Now mind you, we are NOT saying that securitization would not have happened without the rating agencies gaming the scorecard. Back in the early 1980s, when AAA still meant AAA, McKinsey was showing its banking clients charts illustrating how securtization had a significant cost advantage relative to traditional lending (message: investment banks are and will continue to eat your lunch). But the rating agencies’ actions played a significant role in the underpricing of risk, and almost certainly made the ABS and CDO markets larger than they would have been with proper risk measurement and disclosure.

A number of observers have criticized investors for being so dependent of rating agencies. Aside from regulatory requirements that mean many investors need to consider rating in their evaluation process, Einhorn gives us another reason: at least as far as structured credits were concerned, the rating agencies had far better information about the deal than end investors:

Have the rating agencies developed an expertise in analyzing these structures? Perhaps, but more pertinent, they are the only ones who can evaluate them, because they are the only ones with the detailed information about the structures. The underwriters give the rating agencies much more information that is contained in the prospectus. In their evaluation of corporate credits, rating agencies are exempt from regulation FD. This means that they can receive confidential information not available to other market participants. This is kind of like a confessional where the priest delivers a public opinion on the extent of your virtues or sins – and your spouse has to guess what a AAA or BBB means about your fidelity.

In the recent crisis, the rating agencies say they shouldn’t be held accountable for their opinions because they are…..nothing more than journalists engaged in free speech. What would it be called if you paid a leading publication to do a story on you and you could putt it before press if it were unflattering? Funny, that is not free speech but “for-profit speech.” According to the rating agency party line, if people disagree, they are free to ignore the ratings. However, a credit rating is not an ordinary opinion. It is a “special” opinion – an insider opinion, because it is based on a different information set. I can’t replicate a rating analysis because I am not privy to the information.

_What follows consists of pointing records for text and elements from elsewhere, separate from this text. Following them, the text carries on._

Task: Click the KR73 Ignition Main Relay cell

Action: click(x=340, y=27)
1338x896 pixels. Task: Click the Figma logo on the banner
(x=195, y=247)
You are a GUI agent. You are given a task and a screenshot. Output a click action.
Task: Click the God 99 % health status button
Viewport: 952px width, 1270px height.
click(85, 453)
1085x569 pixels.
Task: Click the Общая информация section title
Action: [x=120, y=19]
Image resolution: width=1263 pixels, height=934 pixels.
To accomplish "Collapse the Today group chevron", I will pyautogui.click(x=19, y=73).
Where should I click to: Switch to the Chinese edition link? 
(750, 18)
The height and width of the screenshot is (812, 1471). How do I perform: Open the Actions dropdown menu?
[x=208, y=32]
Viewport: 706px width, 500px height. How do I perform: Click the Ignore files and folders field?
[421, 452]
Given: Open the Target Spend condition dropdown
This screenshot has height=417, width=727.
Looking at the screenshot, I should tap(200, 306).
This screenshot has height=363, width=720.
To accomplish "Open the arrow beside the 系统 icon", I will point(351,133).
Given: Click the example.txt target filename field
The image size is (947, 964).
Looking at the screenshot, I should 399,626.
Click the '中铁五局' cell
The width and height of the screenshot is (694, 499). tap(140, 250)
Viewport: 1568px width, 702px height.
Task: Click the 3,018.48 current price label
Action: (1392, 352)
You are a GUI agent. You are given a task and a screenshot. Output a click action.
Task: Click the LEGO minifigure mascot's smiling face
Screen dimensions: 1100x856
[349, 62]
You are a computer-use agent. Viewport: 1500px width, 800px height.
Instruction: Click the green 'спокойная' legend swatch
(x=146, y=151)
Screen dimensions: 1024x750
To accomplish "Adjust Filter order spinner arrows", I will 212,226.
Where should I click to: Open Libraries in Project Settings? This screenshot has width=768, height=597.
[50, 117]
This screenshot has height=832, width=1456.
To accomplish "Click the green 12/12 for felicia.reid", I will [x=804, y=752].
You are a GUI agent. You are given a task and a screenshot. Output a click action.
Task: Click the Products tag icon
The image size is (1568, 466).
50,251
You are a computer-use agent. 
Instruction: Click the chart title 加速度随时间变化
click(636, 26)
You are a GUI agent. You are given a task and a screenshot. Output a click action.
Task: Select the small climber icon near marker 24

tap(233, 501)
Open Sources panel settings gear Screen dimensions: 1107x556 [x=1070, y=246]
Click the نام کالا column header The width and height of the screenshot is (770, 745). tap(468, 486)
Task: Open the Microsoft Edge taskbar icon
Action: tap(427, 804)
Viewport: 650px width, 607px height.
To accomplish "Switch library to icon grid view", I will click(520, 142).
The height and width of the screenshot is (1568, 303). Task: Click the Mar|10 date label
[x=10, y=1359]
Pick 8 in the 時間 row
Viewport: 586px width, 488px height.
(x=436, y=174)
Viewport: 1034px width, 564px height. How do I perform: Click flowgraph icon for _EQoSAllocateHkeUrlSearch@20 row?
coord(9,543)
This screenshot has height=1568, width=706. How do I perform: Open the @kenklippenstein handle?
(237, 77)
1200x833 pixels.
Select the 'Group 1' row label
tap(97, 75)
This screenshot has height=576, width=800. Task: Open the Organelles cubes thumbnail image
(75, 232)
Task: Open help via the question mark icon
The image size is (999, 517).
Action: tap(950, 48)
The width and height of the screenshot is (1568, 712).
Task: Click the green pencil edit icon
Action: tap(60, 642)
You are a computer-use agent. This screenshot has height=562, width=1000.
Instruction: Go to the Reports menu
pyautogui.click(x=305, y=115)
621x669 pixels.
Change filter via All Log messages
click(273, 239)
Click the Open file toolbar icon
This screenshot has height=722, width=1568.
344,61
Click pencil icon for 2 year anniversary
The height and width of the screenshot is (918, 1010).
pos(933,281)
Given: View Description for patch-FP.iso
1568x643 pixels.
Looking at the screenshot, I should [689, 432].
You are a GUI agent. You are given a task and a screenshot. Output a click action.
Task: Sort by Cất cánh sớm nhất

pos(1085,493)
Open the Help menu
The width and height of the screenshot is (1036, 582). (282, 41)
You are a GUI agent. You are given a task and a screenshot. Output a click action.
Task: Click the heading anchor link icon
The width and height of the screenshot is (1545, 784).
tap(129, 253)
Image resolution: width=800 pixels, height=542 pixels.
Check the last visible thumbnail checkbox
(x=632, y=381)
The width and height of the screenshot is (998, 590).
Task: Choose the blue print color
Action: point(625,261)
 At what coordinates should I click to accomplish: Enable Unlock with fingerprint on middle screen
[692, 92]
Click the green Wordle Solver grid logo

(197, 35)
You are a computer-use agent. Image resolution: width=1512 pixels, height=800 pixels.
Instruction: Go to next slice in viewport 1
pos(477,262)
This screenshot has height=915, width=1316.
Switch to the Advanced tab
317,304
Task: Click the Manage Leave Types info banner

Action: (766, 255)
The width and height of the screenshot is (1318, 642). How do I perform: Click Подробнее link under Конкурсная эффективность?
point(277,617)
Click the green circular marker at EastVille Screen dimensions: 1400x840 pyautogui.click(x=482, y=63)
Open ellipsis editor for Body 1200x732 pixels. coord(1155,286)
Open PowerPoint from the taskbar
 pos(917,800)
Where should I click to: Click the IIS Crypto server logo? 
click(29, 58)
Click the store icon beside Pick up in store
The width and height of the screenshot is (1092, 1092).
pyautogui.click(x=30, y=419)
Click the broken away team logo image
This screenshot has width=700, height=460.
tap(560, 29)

Therefore, I am not on an equal footing to be able to decide whether I agree or disagree with a rating agency. Since they know more than I do, the presumption has to be to agree. The rating agencies are structurally set up to have “insider opinions.” They just don’t want legal liability for having issued conflicted and flawed insider opinions.

Incidentally, this lack of information has made it harder for the market to find a clearing price of distressed pieces of structured deals. Without enough information in the market – other than a credit rating – it is hard for informed buyers and sellers to know what to do, once the credit rating comes into doubt.

There is not justification in the credit markets for having the rating agencies have access to deal structure information that is kept secret from investors. The only party that appears to benefit is the investment banks, who might have some structuring tricks they’d like to keep secret from their competitors. By contrast, there is an argument for rating agencies and analysts having access to corporate information of a strategic nature that they would be loath to reveal publicly. But equity analysts lost their Reg FD exemption and the world did not fall apart. There is far less justification for a Reg FD exemption of any kind in the debt business. Einhorn argues that the information that rating agencies possess should be made public.

A final tidbit from Einhorn:

In early September, a senior Moody’s executive….at a small private dinner….said, “Moody’s would never lower the credit ratings of a financial guarantor, because that would put the guarantors out of business.”